According to the BBC, the anonymised data is the largest of its kind ever released.
It should be noted that the data provided was not the highly accurate GPS data (smartphone uptake in Africa tends to be more limited compared to conventional handsets), but rather the less accurate ‘call data’ that is captured when a mobile phone user connects to a nearby cell tower.
However, this call data did provide IBM researchers with enough information to allow them to redevelop optimised urban transportation routes in that city.
Like many African cities, Abidjan does not have a mass transit system. Instead, the population relies on approximately 539 large buses, as well as 5,000 minibuses and 11,000 shared taxis, in order to get around the city.
Despite this lack of structure, IBM researchers used analytics software on the datasets to determine that two additional bus routes needed to be added. It also recommended that an existing route should be extended.
“We found that we could reduce the travel times of people by 10 percent across the city,” Olivier Verscheure, senior scientist at IBM’s research laboratory in Dublin, said.
And Verscheure was keen to highlight the other potential uses of such large dataset analysis.
“If we could have merged the telco data with city data, such as the bus timetables we could have the potential to completely change the existing network,” he said.
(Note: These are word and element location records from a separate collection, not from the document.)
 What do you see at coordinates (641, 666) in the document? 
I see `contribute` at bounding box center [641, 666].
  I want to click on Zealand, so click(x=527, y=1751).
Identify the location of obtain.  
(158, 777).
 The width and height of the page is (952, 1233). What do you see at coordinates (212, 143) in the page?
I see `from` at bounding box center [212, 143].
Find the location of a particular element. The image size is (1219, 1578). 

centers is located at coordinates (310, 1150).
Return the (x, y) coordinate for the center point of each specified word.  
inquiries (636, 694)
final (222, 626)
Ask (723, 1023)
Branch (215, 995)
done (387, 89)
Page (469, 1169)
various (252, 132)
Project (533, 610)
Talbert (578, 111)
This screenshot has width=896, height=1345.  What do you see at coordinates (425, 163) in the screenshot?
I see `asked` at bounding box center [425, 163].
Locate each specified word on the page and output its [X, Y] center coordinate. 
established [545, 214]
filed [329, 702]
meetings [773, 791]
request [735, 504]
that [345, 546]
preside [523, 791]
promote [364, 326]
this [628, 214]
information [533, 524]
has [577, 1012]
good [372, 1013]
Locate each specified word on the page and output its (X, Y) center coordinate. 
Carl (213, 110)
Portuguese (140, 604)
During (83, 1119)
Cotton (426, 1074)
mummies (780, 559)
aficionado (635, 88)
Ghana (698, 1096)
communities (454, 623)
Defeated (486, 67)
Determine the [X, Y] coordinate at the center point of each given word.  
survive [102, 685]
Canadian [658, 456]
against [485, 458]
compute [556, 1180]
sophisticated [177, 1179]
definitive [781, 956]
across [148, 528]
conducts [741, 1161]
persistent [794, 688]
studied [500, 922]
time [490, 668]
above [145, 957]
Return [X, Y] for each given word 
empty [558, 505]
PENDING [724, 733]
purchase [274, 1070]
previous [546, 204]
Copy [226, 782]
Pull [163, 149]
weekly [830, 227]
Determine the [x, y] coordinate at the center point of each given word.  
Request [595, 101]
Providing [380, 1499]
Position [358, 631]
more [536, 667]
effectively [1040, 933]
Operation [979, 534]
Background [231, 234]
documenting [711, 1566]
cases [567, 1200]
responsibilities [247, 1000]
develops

This would allow urban planners to more accurately plot where best to implement bike-sharing schemes, or electric vehicle charge points.
“Analysis of public transport and telco data would show how people move in a city and allow planners to create a bike sharing infrastructure from scratch, for example,” said Verscheure. “It is about understanding how people use a city, their movements and the digital signatures left by public transport to optimise the city’s infrastructure.”
The IBM project was presented to the Data for Development conference on 1 May, at Massachusetts Institute of Technology.
It neatly ties in with IBM’s ongoing campaign for smarter cities, and IBM is hoping to implement similar projects in other cities.